Transcript of remarks of press conference on anti-epidemic measures (with photo/video)

     The Chief Executive, Mrs Carrie Lam, held a press conference on anti-epidemic measures this morning (March 14). Also joining were the Secretary for Food and Health, Professor Sophia Chan, the Chief Executive of the Hospital Authority, Dr Tony Ko, Professor David Hu and Professor Ivan Hung. Following is the transcript of remarks of the press conference:
Reporter: Good morning, Mrs Lam. Hong Kong's death and infection rate has surpassed what London, New York and Singapore experienced in the past two years, and images of body bags piling up in hospitals went viral. Will you and your Government assume primary responsibility and admit that your administration has failed to take action last year when it had a chance? Will there be an inquiry as to what went wrong? And second question, both Dr Hui and Dr Hung said that the oral medications for COVID-19 should be administered at the earliest stages of infection. However, with the number of daily infections far surpassing the number of quotas available at designated clinics, how would the Government ensure that the medication can be distributed to those in need in time? Thank you.
Chief Executive: To answer your first question, throughout the more than two years of fighting the epidemic, the Hong Kong Special Administrative Region (HKSAR) Government has put in all the necessary resources and efforts in order to keep Hong Kong people safe. We did achieve that objective of keeping Hong Kong people safe until we were hard hit by the fifth wave arising from the highly transmissible Omicron. This highly transmissible Omicron has also hit other parts of the world. As you can see, right now especially in the Asia-Pacific region, we are still seeing a very high level of cases in many of the countries and places. Unfortunately, despite the past successes, Hong Kong on this occasion is no exception to this highly transmissible wave. There's a lot of reason to that, which we have explained on previous occasions. The most saddening part of it is vaccination. We have spent over one year to promote, to encourage, to coerce people to take the jab, but unfortunately, partly because of the low infection rate in the last year or so, and partly because of anxiety and worries and so on, we have not achieved a high rate of vaccination, especially amongst the elderly, particularly amongst elderly in elderly homes. I said on a previous occasion that, with this experience in combating the fifth wave, there are a lot of things in our city that should be revisited and we should take a critical look in order to prepare us for a future public health crisis. That includes how we are going to upgrade the standard of our elderly homes. That includes how we could enhance collaboration between the medical people and the social welfare people so that we work as a team to look after the elderly in vulnerable situations. That could also include our capacity-building in many aspects. So I would hope that the opportunity will come for us to review all these existing practices in order to enhance the safety of the people of Hong Kong.

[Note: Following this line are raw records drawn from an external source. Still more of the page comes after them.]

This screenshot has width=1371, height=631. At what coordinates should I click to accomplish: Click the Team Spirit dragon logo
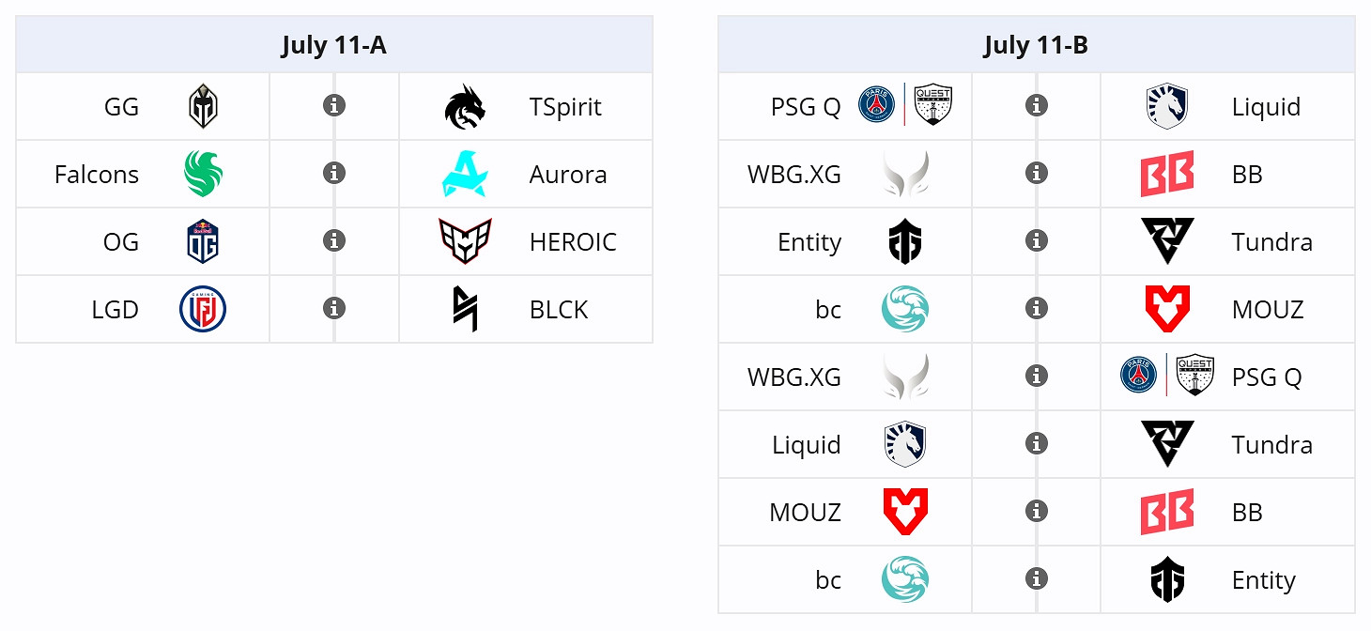465,106
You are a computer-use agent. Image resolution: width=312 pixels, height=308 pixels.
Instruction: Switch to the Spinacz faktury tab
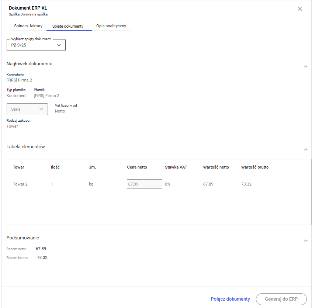tap(28, 26)
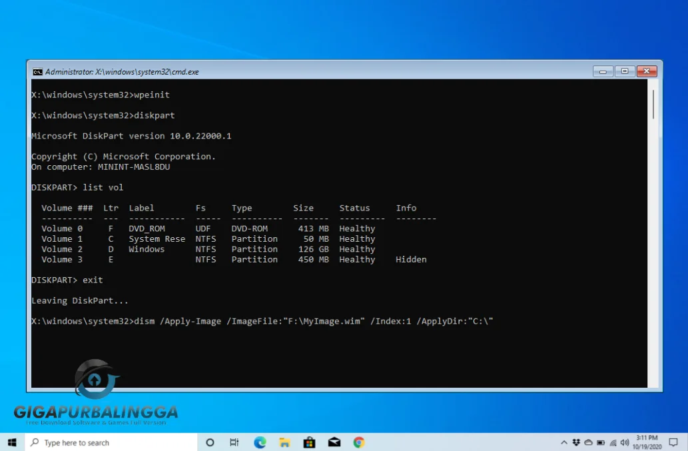Launch Google Chrome from the taskbar
This screenshot has width=688, height=451.
pyautogui.click(x=358, y=442)
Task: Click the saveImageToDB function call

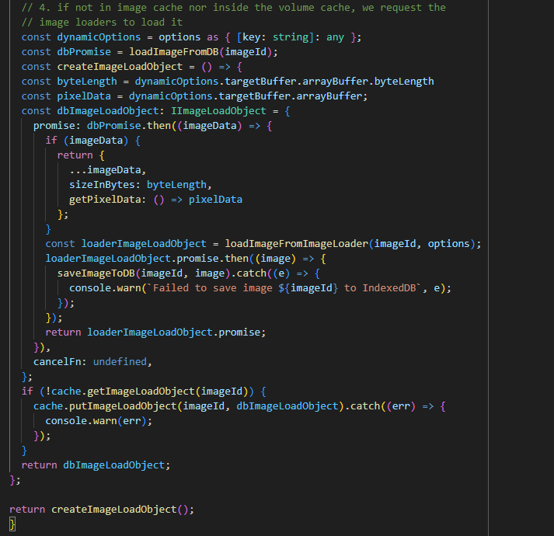Action: 96,273
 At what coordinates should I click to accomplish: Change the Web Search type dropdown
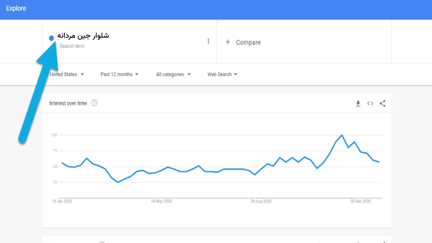click(x=222, y=75)
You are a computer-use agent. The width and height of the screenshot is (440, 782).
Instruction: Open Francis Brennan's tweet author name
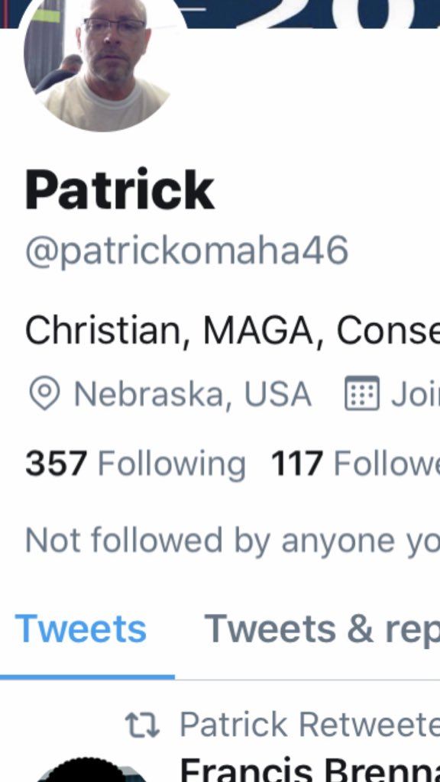[309, 770]
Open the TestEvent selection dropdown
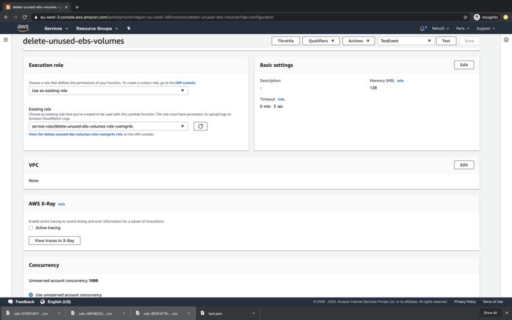 (x=406, y=41)
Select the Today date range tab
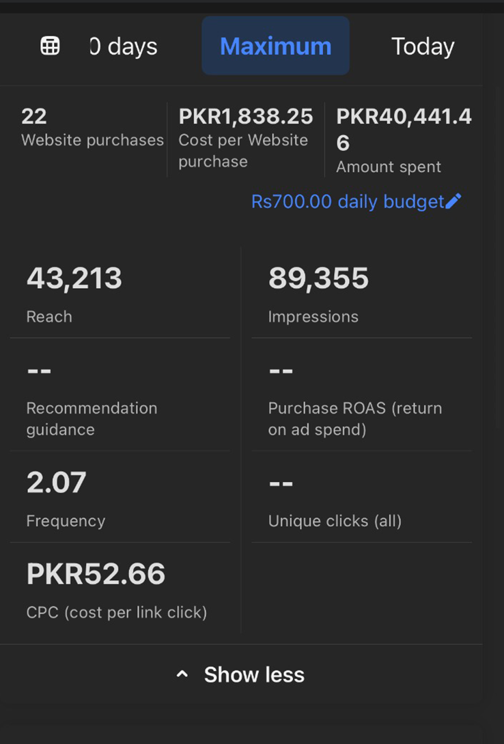Image resolution: width=504 pixels, height=744 pixels. click(423, 46)
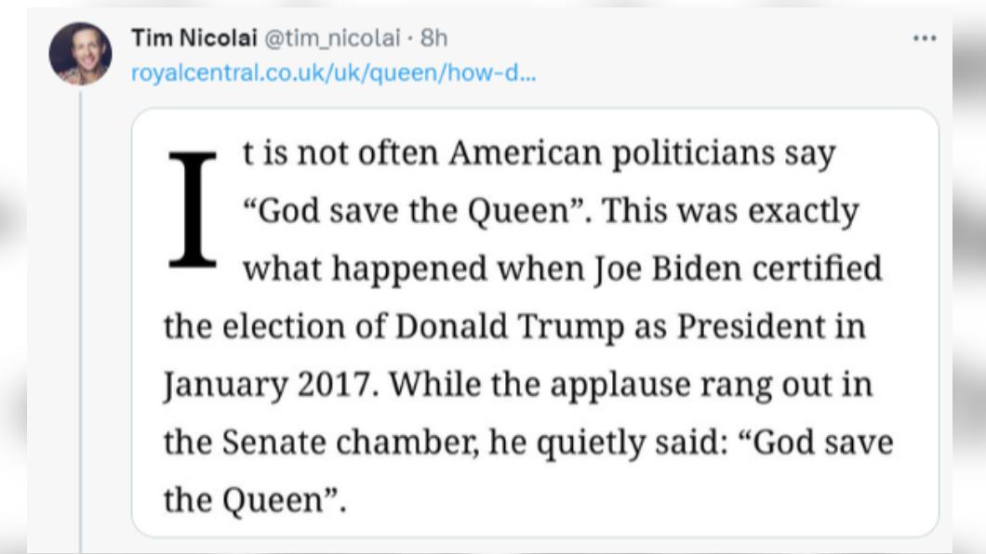Open the Tim Nicolai display name
The width and height of the screenshot is (986, 554).
[x=194, y=38]
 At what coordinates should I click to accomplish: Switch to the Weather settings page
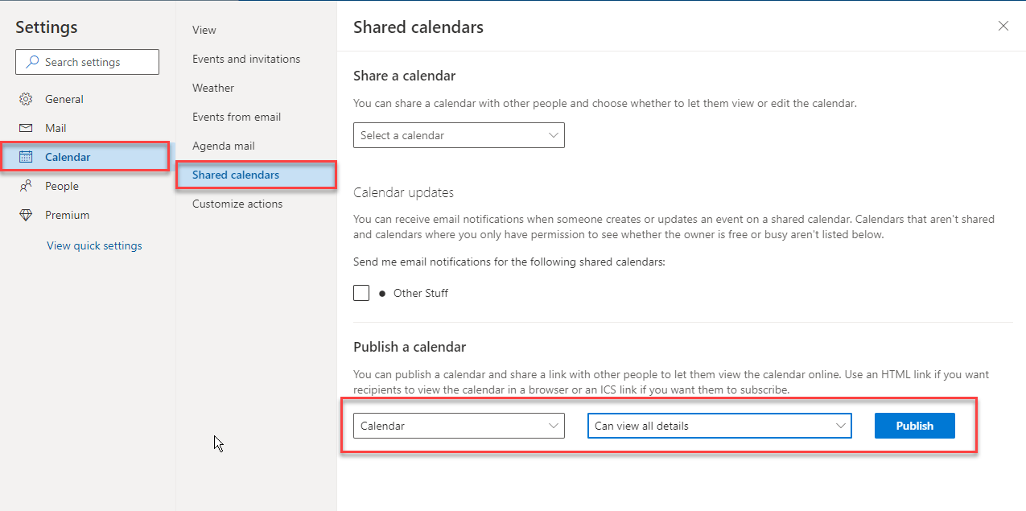pyautogui.click(x=213, y=87)

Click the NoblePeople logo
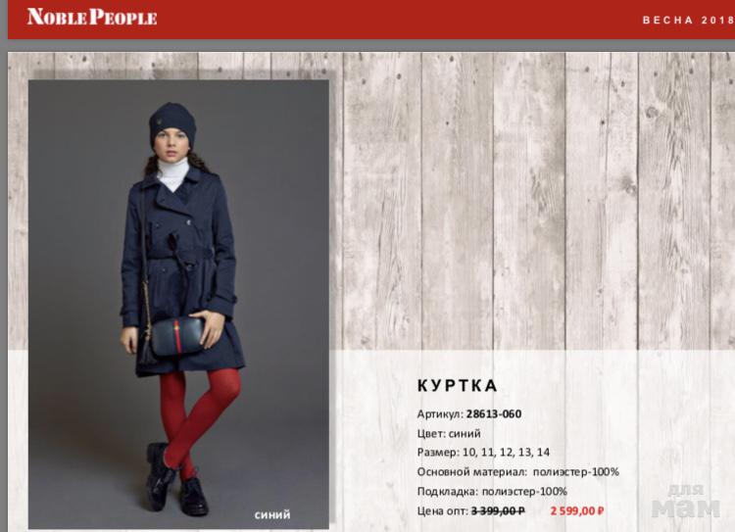92,17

     As far as the purchase of drugs is concerned, the actual procurement was done by the Hospital Authority, but the HKSAR Government has been facilitating and supporting the procurement by the Hospital Authority. I am very grateful to the two drug companies for giving us their utmost support and co-operation. I’ve been in personal touch with the senior people in these two companies and we've managed to get one drug arrived in its totality in Hong Kong now, that is the MSD drug, and the other one will start to come later today. We have procured sufficient quantities of the drugs for wide application amongst people in need. Who are the people in need? The two professors have already explained to you. Thank you.

(Please also refer to the Chinese portion of the transcript.)